= Given passage =
§ §




    RV/boat/ATV purchase and maintenance fund

    You might also want to include setting up a recreational vehicle maintenance sinking fund.

    Cash is king. Saving up and paying for your recreational vehicles is the best way to go, so if you intend to have these fun toys, save up to buy them and to maintain them after purchase.


    OC fund

    OK, this is just one quirky thing that I do—among who knows how many. 🙂 But I don’t ever want to touch our emergency fund if we can help it, so in addition to having an emergency fund for larger unexpected expenses we also have an OC fund. You could say it’s our backup EF—our “Oh, criminy” fund (or another slang word of your choice that starts with C). Since most financial emergencies can be covered with $1,000 or less, that’s how much we have in this OC fund. We have pulled money from this fund and then replenished it, but because of our other savings accounts for car maintenance and home maintenance and car replacement and things, we haven’t yet had to pull money from our EF. (Knock on wood!)


    Mission, humanitarian service, or charitable giving fund

    If you have children that you hope will serve missions for your church (as we do!) or do humanitarian service trips or study abroad or similar things or if you give a substantial amount to charity on some schedule rather than monthly, you may want to have one or more savings accounts for these funds.

§ §

= Available data =
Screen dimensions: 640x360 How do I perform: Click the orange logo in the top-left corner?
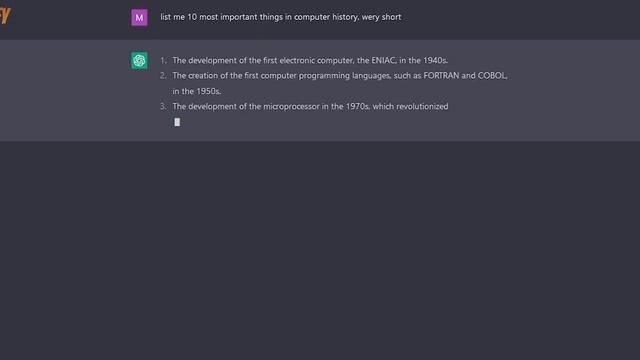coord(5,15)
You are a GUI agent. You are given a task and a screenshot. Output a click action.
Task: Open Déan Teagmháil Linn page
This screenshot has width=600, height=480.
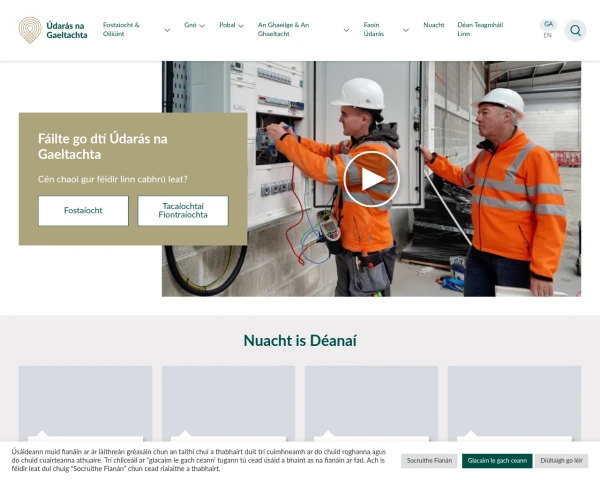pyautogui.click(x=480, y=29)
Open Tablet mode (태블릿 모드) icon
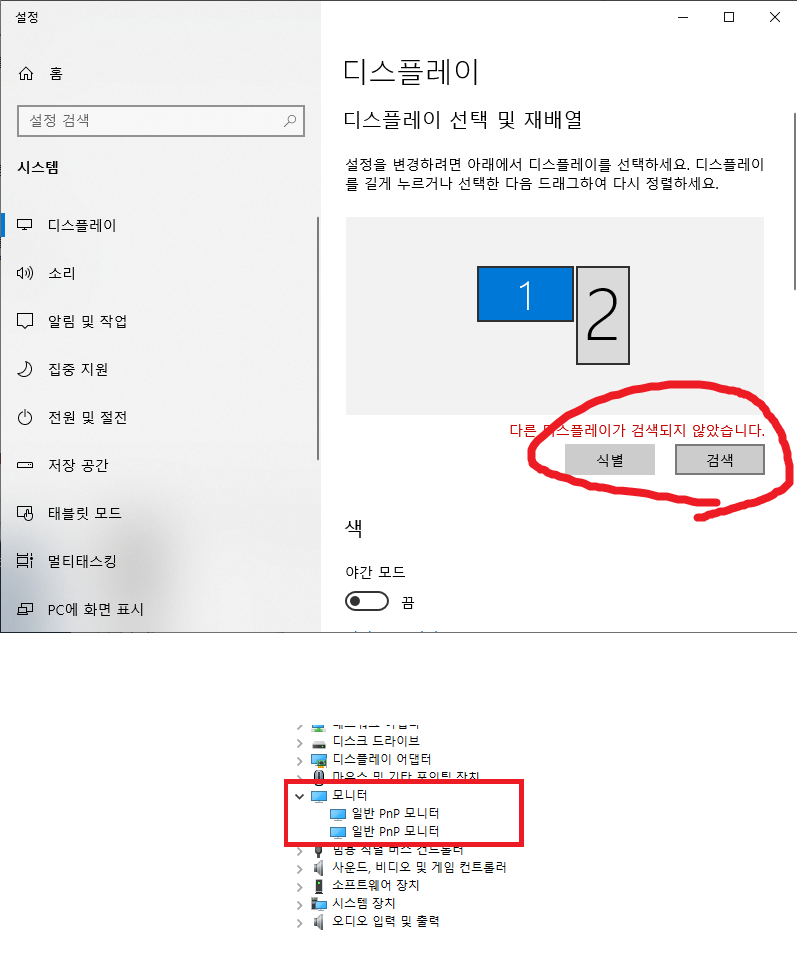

§ §

= Requirement A =
In the savings funds passage, transcribe the part that opens with the words containing "RV/boat/ATV purchase and" and closes with "them after purchase.".
= Requirement B =
According to the savings funds passage, how much money is kept in the OC fund?
= Requirement C =
For each statement, say whether it agrees with the savings funds passage, and quote the words that decide it.
(i) The writer has already had to pull money from the emergency fund.
(ii) The writer hopes their own children will serve missions for their church.
(iii) The passage recommends saving up to pay for recreational vehicles.
The records have nothing to do with what is asked here.

= Answer box A =
RV/boat/ATV purchase and maintenance fund

    You might also want to include setting up a recreational vehicle maintenance sinking fund.

    Cash is king. Saving up and paying for your recreational vehicles is the best way to go, so if you intend to have these fun toys, save up to buy them and to maintain them after purchase.

= Answer box B =
$1,000.

= Answer box C =
(i) No: "we haven’t yet had to pull money from our EF."
(ii) Yes: "children that you hope will serve missions for your church (as we do!)"
(iii) Yes: "Saving up and paying for your recreational vehicles is the best way to go"